Hmm right. Basing detection based on hash only is a recipe for disaster. No wonder why it has such a high false positives. Every AV has some kind of hash based blocking system but that's for new threats which is known to them but they haven't pushed a signatures online/offline update yet. Panda also sucks at signatures. You'll almost never see it VT except for popular/older threats.
 

McMcbrad

Level 10
Hmm right. Basing detection based on hash only is a recipe for disaster. No wonder why it has such a high false positives. Every AV has some kind of hash based blocking system but that's for new threats which is known to them but they haven't pushed a signatures online/offline update yet. Panda also sucks at signatures. You'll almost never see it VT except for popular/older threats.
No, with the Panda Cloud Antivirus they stopped using signatures. They only use something like a local cache with prevalent malware hashes, for when you are offline. Other than that, it relies on the cloud. Trend Micro is more or less the same.
 

SeriousHoax

Level 32
Verified
No, with the Panda Cloud Antivirus they stopped using signatures. They only use something like a local cache with prevalent malware hashes, for when you are offline. Other than that, it relies on the cloud. Trend Micro is more or less the same.
I see.
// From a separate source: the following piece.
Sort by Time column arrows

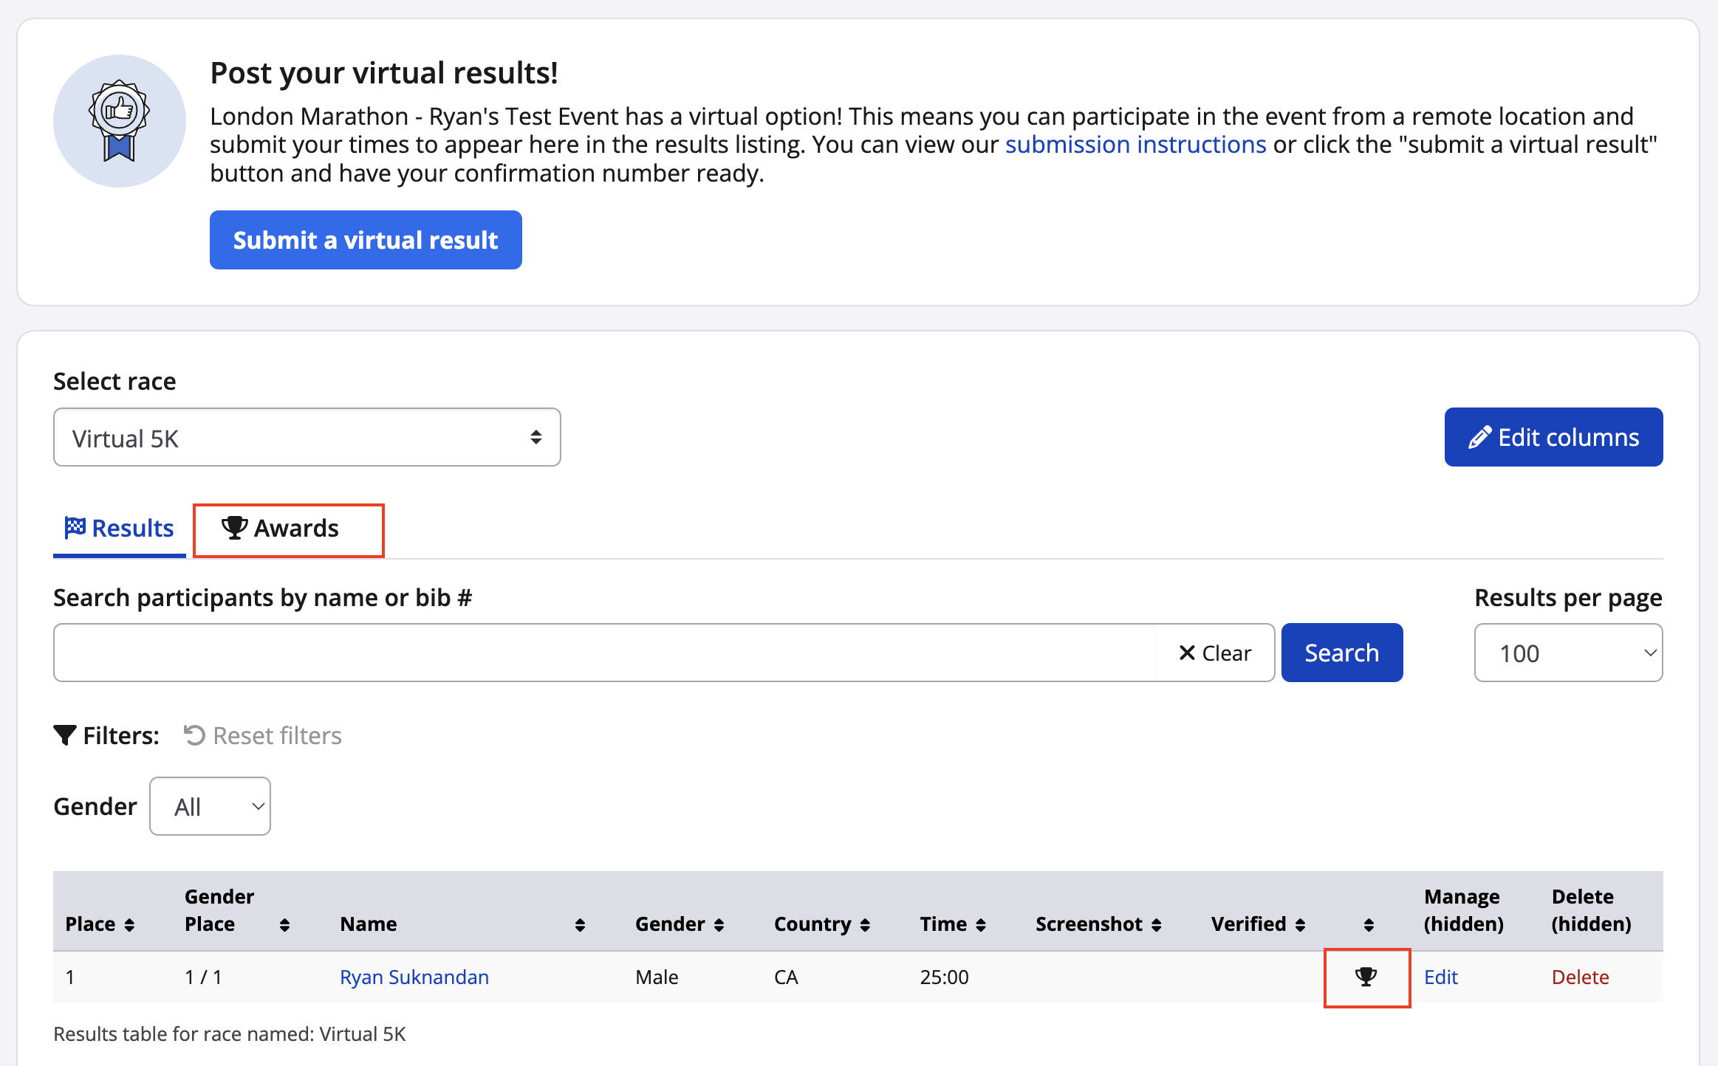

Almost fully cloud dependent. Yes, Trend Micro also seem to detect a lot with hash which most of the time looks like a behavior blocking protection. Though it actually has a behavior blocker and it's pretty good unlike Panda which is non-existent.
 

McMcbrad

Level 10
I see. Almost fully cloud dependent. Yes, Trend Micro also seem to detect a lot with hash which most of the time looks like a behavior blocking protection. Though it actually has a behavior blocker and it's pretty good unlike Panda which is non-existent.
It's like comparing the sun and the moon :D
Panda was amongst the first to add "proactive" approaches. TruPrevent was released quite early, on par with F-Secure DeepGuard in 2006. But nowadays I don't believe it's receiving the updates and attention it needs.